MARTIGNANO – Nuova tappa per il festival itinerante della Notte della Taranta che domani, venerdì 19 agosto, si ferma a Martignano con un doppio appuntamento: al concerto principale si accompagna infatti la rassegna “Altra tela” per la quale si esibirà Dario Muci con “Barberie e Canti del Salento”, in piazzetta Palmieri.

Fino almeno alla metà degli anni ’50 molti barbieri, in Salento, erano anche musicisti – tra questi Luigi Stifani, di Nardò - e il loro luogo di lavoro diventava un centro di formazione per gruppi strumentali in grado di eseguire brani classici di vario tipo, dal valzer alle mazurche, e di eseguire le “serenate” con le quali gli spasimanti erano soliti dichiarare il loro amore nei confronti della donna.

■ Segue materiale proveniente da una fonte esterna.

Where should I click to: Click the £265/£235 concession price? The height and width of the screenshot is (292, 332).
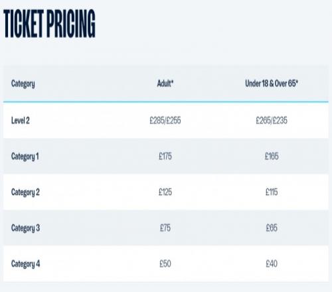pyautogui.click(x=272, y=121)
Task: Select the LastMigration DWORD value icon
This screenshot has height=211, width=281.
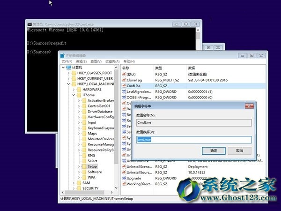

L’artista Dario Muci ha lavorato per anni al recupero di questo antico stile, che trae le sue origini probabilmente dalla dominazione spagnola e che nel Salento, a differenza di altre zone della Puglia (brindisino e barese), è stato dimenticato in seguito alla scomparsa dei vecchi depositari e involontariamente offuscato dall'abnorme fenomeno della pizzica pizzica.

copertina-4Il suo repertorio è preziosissimo anche perché illumina una particolare zona del Salento, quella del Capo di Leuca e di Alessano in particolare, paese del maestro Antonio Calsolaro, mandolinista, compositore e ultimo depositario che ha appreso questa tradizione direttamente dal padre Vincenzo, musicista e barbiere, e che oggi si dedica come solista e al fianco di Muci alla sua riproposta.

Dalle 22.30, invece, in Piazza Della Repubblica, spazio alla musica travolgente con una nuova  tappa del festival itinerante. La prima formazione ad esibirsi è Jazzabanna che  ripropone i canti della tradizione musicale delle province di Taranto, Brindisi, oltre a quelli tipici della provincia di Lecce. Dopo Jazzabanna sul palco  arriva Anna Cinzia Villani (nella foto) che nel suo lavoro “Fimmana, mare e focu!” mette la donna al centro dell’attenzione e mette al tempo stesso in guardia dalla donna, rievocando proverbi scherzosi, versi in cui essa appare diabolica e indomabile, racconta le emozioni che la donna può provare vivendo l’abbandono, dovuto alla fine di un amore o a una partenza.